The analysis was to be made in two parts: the descriptive statistics describing and summarizing the data, and the inferential statistics generalizing and making predictions about the future.

Thanks to the HIT-Builder and AMT services, the data was well-prepared, accurate and ready for analysis without major data preparation needed. The terms objects, classification, and difficulty are used in lieu of the answers of counted objects, classification, and difficulty respectively.

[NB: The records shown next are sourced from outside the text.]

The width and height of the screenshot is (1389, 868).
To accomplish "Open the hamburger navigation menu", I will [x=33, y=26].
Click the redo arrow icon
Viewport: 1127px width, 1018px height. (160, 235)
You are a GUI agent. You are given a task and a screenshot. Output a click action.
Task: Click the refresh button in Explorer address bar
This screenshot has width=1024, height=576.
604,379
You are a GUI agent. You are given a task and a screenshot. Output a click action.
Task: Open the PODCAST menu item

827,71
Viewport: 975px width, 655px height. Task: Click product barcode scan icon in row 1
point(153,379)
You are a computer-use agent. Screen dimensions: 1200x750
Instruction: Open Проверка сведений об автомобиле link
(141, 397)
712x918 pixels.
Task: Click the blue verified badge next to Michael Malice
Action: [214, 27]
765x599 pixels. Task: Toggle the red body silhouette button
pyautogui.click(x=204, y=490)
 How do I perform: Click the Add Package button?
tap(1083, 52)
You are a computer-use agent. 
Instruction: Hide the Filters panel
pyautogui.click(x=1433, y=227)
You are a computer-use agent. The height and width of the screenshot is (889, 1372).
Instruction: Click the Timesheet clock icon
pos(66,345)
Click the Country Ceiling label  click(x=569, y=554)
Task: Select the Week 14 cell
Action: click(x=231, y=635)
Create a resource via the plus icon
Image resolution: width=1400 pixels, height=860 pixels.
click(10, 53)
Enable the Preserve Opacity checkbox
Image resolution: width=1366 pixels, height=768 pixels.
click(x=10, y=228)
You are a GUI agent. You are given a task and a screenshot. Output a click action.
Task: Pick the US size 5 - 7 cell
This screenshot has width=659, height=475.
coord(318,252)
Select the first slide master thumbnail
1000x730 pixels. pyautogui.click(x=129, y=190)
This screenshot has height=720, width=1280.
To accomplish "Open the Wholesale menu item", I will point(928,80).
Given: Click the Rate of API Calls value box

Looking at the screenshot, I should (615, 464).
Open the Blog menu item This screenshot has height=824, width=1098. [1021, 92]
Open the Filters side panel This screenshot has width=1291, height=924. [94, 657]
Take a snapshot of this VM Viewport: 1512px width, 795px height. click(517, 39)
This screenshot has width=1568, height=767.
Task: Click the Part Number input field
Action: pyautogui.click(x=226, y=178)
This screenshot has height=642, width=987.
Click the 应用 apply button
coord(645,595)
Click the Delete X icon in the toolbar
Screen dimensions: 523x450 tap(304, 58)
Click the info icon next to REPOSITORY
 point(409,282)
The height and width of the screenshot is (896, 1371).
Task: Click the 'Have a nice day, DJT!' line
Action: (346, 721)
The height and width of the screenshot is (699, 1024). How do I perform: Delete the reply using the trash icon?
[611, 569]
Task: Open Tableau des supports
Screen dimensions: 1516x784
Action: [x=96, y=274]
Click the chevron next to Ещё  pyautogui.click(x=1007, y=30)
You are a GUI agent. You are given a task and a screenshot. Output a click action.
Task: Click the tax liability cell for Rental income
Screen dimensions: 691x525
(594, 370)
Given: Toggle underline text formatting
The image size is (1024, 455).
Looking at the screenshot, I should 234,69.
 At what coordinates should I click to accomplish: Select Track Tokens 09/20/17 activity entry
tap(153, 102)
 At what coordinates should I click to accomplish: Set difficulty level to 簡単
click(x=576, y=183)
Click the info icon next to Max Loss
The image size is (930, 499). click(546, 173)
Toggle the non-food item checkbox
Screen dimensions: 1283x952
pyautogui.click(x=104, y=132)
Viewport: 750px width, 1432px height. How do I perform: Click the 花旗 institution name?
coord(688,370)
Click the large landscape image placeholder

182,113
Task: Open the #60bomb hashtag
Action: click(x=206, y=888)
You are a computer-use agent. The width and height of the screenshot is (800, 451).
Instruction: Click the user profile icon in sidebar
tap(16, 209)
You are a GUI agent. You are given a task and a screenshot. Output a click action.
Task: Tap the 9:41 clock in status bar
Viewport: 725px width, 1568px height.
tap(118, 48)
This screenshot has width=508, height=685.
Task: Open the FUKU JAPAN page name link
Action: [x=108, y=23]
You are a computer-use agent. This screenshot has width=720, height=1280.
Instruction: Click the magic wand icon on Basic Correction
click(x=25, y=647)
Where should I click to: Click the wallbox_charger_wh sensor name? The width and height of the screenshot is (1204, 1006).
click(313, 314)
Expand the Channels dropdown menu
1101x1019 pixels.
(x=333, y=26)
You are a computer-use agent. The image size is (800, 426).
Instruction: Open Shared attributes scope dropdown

Due to the cancellation of the experiment and what gave rise to it, there is no real data to be analyzed, albeit the considered methods are discussed in this chapter and what was acquired is analyzed only to give hints—and nothing but hints—to the result.

4.1

Descriptive Statistics

Descriptive statistics are used to describe the basic features of the data in a study. They provide simple summaries about the sample and the measures. Together with simple graphics analysis, they form the basis of virtually every quantitative analysis of data. The descriptive statistics are simply describing what the data shows.

4.1.1

Central Tendency

Both the count of objects and classification answers are described using a histogram frequency distribution.

The count-of-objects central position is measured using the mean. The classifi-cation answers (field, grove, road, above horizon, or undistinguishable or unknown) are of a nominal data type for which the concept of mean is meaningless (no pun intended), thus the mode is the correct measure.